Ranya, evlerini kendilerinin yıkması kararına işaret ederek, “Bizden evi kendimizin yıkmamızı istiyorlar. Bunu kabul etmiyoruz. Evimizi kendi elimizle yıkamayız, kendileri yıksın. Biz yıkmayacağız.” diye tepki gösterdi.
Binada 25 kadar çocukla yaşlı ve hastaların da aralarında bulunduğu 40’tan fazla yetişkinin yaşadığını söyleyen Ranya, “Bu evin bende büyük yeri var.

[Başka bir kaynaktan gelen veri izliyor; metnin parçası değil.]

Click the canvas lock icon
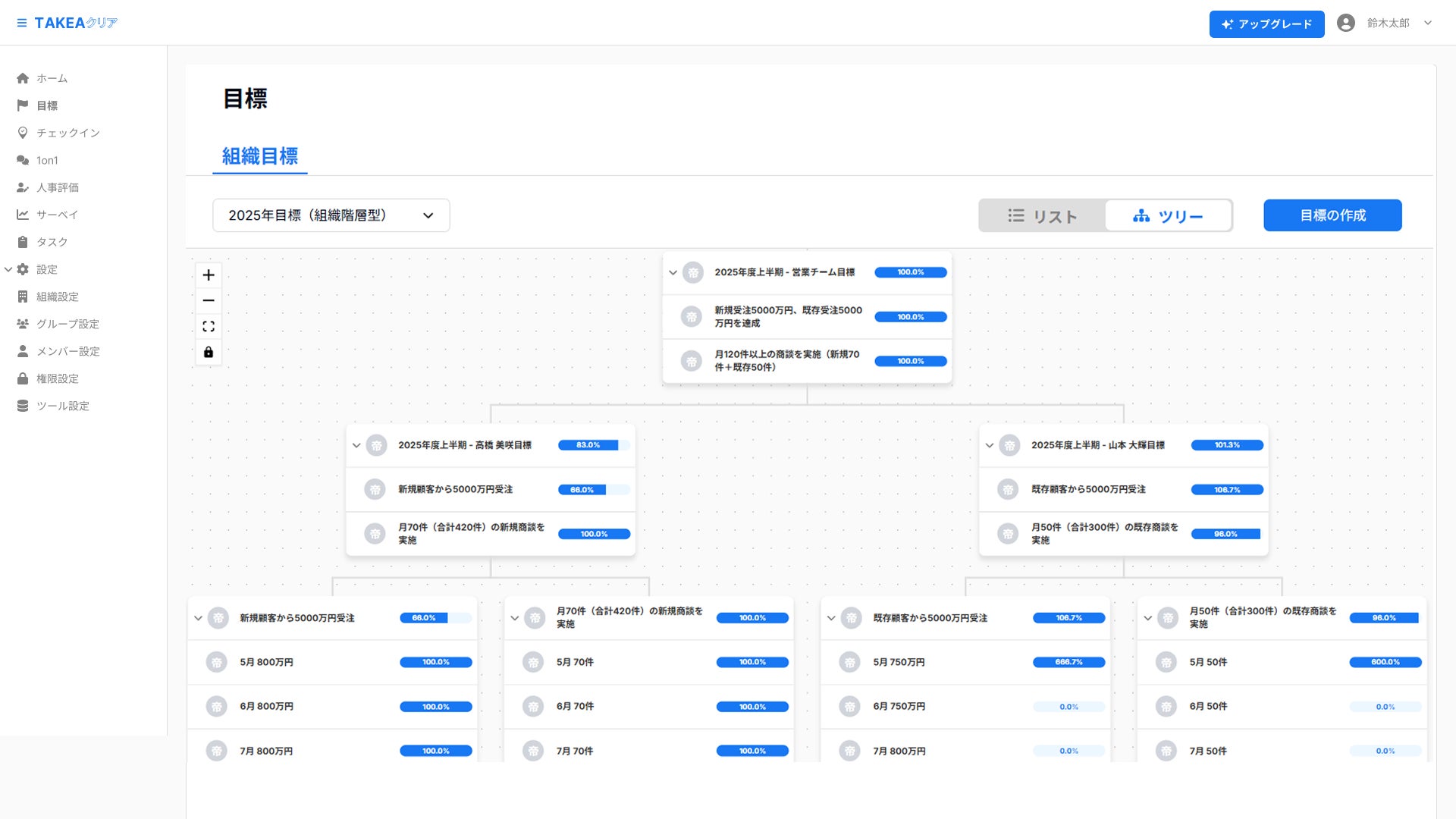 click(x=209, y=353)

Çocuklarım bu evde üniversiteyi bitirdi, bütün hayatımız burada, buradaki her taş her köşe benim için çok anlamlı ve kıymetli.” sözleriyle duygularını anlattı.
Ranya, eve ilk taşındıkları günleri hatırlayarak, “Buradaki 10 aile her şeye sıfırdan başladık ve şimdi bizi yeniden sıfıra çekmeye çalışıyorlar.” dedi.
Filistinlilerin Doğu Kudüs’te konut sıkıntısı
İnsan hakları örgütlerinin raporlarına göre, İsrail’in Kudüs’teki konut projeleri Filistinlilerin yoğun yaşadığı bölgelere yönlendirilmiyor. Aksine, İsraillilerin yaşadığı bölgelere büyük konut yatırımları yapılıyor.
İsrail’in işgal altındaki Doğu Kudüs’teki Filistinlilere yönelik uygulamalarını takip eden hak örgütü Ir Amim, bir raporunda, İsrail’e bağlı Kudüs Belediyesi ve İsrail İskan İdaresi arasında Kasım 2019’da 1,4 milyar İsrail şekeli (yaklaşık 444 milyon dolar) değerinde konut yatırımı için anlaşma imzalandığına işaret etti.
Anlaşmaya göre, mevcut mahallelerin genişletilmesi, Kudüs çevresindeki imarsız arazilere yeni inşaat projeleri ve kentsel dönüşüm projeleriyle 23 bin konut inşaatı planlandı. Ancak, hak örgütlerine göre, söz konusu konut projelerinin birinin bile Filistinlilerin bölgelerine yönlendirilmediği tespit edildi.
İşgal altındaki Doğu Kudüs’teki kalıcı oturum statüsündeki Filistinliler, Yahudilerin yoğunlukta yaşadığı bir sosyal konut projesinde yer almak istese bile İsrail vatandaşı olmadıkları için hak kazanamıyor.
İsrail işgali altındaki Doğu Kudüs’teki 350 bin kadar Filistinlinin şehir nüfusunun yüzde 37’sini oluşturduğu ifade ediliyor. Ancak, İsrail’in 1991 ile 2018 arasında ruhsat çıkardığı 57 bin 737 haneden sadece yüzde 16,5’inin Filistinlilere verildiği raporda vurgulanıyor.